Dataset entries:

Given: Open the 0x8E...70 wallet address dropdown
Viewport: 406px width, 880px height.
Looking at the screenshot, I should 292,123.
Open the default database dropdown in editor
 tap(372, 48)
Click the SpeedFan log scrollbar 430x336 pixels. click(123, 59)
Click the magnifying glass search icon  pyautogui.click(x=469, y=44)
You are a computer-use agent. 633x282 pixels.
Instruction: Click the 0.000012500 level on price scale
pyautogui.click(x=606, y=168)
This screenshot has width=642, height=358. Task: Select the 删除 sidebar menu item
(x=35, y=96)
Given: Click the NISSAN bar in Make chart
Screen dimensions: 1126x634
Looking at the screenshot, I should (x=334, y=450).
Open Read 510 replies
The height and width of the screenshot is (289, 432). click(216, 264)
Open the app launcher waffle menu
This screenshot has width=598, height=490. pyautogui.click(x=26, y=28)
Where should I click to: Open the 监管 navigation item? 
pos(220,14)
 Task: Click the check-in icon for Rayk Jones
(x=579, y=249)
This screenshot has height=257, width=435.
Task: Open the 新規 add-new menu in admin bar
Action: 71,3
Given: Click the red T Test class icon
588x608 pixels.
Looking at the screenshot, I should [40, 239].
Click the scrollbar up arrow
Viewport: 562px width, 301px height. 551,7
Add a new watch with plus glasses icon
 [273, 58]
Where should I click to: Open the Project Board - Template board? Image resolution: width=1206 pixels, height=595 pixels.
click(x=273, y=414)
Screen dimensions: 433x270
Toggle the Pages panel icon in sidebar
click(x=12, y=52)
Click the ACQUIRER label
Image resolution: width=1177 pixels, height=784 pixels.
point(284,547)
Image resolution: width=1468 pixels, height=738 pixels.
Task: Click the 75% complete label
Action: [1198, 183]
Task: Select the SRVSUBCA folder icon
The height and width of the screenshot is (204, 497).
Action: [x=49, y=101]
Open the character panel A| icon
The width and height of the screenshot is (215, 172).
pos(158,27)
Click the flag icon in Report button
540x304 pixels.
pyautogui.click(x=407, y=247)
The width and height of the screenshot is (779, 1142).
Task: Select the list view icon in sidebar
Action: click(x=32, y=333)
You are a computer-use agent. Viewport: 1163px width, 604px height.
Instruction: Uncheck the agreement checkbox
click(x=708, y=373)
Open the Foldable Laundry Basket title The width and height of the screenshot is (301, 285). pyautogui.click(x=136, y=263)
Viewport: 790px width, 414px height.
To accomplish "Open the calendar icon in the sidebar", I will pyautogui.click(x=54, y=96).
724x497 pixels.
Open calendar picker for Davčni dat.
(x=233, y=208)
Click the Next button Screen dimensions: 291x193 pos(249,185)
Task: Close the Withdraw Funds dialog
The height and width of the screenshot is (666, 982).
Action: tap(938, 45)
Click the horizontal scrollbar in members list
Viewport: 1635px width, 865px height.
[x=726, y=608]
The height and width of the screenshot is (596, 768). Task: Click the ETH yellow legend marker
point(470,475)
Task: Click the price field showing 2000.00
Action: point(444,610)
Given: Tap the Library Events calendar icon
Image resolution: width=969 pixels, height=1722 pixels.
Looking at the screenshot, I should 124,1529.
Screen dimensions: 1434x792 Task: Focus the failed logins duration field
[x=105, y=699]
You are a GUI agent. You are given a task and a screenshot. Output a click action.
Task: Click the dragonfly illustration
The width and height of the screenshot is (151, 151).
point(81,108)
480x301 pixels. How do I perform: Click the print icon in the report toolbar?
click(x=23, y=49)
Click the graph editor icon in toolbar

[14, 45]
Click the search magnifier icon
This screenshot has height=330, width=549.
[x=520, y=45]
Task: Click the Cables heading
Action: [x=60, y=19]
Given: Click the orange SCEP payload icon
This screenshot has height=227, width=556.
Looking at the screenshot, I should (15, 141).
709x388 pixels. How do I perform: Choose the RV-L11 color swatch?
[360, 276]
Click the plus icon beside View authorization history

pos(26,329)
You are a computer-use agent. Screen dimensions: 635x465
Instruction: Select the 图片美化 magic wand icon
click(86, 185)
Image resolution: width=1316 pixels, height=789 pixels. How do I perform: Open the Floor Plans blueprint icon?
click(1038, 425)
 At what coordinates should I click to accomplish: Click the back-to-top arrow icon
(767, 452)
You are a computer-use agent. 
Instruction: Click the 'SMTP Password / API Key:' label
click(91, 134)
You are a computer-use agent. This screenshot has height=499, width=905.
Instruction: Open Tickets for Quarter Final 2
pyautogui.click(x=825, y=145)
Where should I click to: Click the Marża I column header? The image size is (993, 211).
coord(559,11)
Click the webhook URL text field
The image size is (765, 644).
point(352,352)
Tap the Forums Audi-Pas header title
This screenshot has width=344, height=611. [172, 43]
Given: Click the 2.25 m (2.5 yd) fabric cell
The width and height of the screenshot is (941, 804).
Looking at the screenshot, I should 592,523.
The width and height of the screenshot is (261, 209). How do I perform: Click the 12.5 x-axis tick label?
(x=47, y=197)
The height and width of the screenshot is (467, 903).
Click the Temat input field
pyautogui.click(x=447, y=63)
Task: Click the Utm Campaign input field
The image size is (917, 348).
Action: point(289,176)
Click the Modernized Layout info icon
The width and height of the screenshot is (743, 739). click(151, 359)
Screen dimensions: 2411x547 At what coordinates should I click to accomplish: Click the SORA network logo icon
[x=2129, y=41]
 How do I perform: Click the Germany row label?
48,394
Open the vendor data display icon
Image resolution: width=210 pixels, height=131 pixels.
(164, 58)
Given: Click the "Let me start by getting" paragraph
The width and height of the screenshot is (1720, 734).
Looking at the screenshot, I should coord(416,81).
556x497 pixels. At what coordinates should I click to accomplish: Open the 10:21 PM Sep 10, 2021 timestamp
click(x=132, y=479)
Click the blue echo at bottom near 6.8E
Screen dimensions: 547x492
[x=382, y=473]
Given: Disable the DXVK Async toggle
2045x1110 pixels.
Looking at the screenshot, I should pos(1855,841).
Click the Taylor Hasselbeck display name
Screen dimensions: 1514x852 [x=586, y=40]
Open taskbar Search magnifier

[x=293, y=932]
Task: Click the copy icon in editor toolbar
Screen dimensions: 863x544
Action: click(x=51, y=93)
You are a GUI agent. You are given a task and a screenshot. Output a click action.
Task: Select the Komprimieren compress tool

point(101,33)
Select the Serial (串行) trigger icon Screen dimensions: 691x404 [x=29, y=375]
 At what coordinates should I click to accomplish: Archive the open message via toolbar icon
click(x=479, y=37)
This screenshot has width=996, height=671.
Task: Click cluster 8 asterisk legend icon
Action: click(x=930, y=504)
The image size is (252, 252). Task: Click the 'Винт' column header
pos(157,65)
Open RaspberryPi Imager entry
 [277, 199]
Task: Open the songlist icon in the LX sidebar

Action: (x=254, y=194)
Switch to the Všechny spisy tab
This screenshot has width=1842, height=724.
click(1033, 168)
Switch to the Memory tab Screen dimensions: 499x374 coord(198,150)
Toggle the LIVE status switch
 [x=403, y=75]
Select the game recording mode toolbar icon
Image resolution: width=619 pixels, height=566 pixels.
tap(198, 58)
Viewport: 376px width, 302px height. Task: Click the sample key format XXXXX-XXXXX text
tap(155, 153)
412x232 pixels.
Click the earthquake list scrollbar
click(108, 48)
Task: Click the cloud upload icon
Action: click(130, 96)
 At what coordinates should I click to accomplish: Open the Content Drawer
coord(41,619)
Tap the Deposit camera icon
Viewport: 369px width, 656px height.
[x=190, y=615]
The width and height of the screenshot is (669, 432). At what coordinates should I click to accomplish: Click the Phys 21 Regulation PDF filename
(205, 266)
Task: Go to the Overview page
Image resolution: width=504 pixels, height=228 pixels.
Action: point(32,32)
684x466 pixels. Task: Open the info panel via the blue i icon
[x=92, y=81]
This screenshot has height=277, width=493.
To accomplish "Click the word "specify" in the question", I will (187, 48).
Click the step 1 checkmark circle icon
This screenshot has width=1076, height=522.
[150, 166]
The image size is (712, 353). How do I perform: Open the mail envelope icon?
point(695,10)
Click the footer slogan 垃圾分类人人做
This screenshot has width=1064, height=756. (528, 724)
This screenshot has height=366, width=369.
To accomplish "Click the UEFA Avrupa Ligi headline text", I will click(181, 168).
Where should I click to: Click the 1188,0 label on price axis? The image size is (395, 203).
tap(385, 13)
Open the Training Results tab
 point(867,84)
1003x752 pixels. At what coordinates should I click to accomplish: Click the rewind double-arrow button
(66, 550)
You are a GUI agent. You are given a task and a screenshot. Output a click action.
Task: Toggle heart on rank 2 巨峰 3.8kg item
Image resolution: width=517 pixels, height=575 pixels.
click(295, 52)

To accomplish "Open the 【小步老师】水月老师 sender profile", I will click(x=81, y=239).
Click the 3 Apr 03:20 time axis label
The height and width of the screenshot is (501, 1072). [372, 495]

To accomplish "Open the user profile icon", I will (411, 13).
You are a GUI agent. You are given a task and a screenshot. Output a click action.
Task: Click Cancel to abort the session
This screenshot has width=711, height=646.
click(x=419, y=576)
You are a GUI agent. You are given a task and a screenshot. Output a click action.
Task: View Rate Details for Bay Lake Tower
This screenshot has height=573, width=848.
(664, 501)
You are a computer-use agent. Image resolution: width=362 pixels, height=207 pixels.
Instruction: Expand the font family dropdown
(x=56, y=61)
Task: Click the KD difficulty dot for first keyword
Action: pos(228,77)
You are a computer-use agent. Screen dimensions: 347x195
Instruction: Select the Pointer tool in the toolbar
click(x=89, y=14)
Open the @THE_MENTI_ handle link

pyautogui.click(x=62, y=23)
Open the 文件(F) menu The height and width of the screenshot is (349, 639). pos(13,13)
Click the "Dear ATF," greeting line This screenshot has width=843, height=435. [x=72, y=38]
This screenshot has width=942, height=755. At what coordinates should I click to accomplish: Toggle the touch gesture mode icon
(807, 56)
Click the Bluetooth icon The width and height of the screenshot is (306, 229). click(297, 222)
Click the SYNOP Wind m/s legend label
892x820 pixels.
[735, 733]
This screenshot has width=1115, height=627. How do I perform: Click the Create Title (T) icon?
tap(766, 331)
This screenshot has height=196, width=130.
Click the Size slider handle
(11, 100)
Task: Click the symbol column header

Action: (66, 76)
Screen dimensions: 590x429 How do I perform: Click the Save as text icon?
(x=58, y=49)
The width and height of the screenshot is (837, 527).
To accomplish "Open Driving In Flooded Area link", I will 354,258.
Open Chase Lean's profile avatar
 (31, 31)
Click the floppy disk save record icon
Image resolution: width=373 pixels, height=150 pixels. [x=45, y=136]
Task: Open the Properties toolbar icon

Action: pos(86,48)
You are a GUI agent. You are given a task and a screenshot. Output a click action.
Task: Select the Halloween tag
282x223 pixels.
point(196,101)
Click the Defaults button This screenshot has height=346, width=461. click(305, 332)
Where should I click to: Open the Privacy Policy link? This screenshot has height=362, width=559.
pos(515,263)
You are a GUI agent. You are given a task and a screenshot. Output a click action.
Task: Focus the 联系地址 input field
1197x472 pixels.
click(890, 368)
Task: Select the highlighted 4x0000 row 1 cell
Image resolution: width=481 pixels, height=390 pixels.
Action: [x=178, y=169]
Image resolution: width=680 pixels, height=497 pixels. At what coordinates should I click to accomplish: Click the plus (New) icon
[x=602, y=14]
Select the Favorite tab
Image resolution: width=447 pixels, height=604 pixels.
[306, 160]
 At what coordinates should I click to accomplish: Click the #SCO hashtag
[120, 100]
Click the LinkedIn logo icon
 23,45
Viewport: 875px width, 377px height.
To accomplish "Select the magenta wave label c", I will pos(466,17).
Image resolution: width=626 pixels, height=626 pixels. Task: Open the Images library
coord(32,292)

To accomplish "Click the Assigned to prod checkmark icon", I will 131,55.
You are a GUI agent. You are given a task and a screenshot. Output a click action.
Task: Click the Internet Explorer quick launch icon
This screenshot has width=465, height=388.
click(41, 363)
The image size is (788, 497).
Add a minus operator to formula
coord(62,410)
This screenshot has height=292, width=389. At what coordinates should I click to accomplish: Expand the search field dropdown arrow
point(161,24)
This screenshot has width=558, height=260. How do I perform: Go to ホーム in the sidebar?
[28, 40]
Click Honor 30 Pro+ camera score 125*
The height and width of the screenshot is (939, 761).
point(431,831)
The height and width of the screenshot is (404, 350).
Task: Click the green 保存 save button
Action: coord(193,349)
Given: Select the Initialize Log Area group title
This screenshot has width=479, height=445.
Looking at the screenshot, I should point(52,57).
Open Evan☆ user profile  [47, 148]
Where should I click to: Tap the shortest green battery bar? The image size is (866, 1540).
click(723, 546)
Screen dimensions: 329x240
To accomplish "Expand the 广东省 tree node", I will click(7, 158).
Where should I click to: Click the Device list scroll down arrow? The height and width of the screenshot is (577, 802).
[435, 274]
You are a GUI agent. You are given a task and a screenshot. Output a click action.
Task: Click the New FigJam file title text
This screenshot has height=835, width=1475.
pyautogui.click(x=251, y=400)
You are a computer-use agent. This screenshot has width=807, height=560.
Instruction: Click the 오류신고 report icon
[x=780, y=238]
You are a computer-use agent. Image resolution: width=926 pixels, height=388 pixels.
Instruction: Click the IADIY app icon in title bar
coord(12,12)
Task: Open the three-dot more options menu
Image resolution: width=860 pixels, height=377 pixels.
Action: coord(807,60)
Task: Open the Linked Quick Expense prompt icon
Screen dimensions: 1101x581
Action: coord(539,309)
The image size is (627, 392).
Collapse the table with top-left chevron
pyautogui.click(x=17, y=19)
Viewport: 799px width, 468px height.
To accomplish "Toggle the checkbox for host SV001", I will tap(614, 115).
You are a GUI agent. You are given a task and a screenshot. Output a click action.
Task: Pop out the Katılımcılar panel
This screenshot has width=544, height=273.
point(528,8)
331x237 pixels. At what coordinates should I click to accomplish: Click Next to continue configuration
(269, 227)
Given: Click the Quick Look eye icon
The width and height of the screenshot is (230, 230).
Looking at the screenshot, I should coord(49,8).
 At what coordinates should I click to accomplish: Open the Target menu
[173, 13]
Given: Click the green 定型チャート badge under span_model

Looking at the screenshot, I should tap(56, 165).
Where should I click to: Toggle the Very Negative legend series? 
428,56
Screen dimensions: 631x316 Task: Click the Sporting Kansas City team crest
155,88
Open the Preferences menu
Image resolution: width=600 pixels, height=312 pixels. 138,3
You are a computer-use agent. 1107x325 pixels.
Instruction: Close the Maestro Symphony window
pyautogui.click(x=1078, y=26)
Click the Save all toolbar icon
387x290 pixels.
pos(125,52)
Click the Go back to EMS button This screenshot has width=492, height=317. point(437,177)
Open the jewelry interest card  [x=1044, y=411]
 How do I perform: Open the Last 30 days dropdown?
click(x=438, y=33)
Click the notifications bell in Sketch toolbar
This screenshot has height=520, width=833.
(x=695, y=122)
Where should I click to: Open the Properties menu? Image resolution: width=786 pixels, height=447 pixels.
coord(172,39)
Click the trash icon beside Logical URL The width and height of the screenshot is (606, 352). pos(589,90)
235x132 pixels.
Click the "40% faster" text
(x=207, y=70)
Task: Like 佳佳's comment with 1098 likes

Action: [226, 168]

◆ **EXERCISE DIRECTIONS**: Scan the data above for the word "cell", then copy every line that holds it.

◆ **ANSWER TO THIS TASK**:
Given: Click the 2.25 m (2.5 yd) fabric cell
Task: Select the highlighted 4x0000 row 1 cell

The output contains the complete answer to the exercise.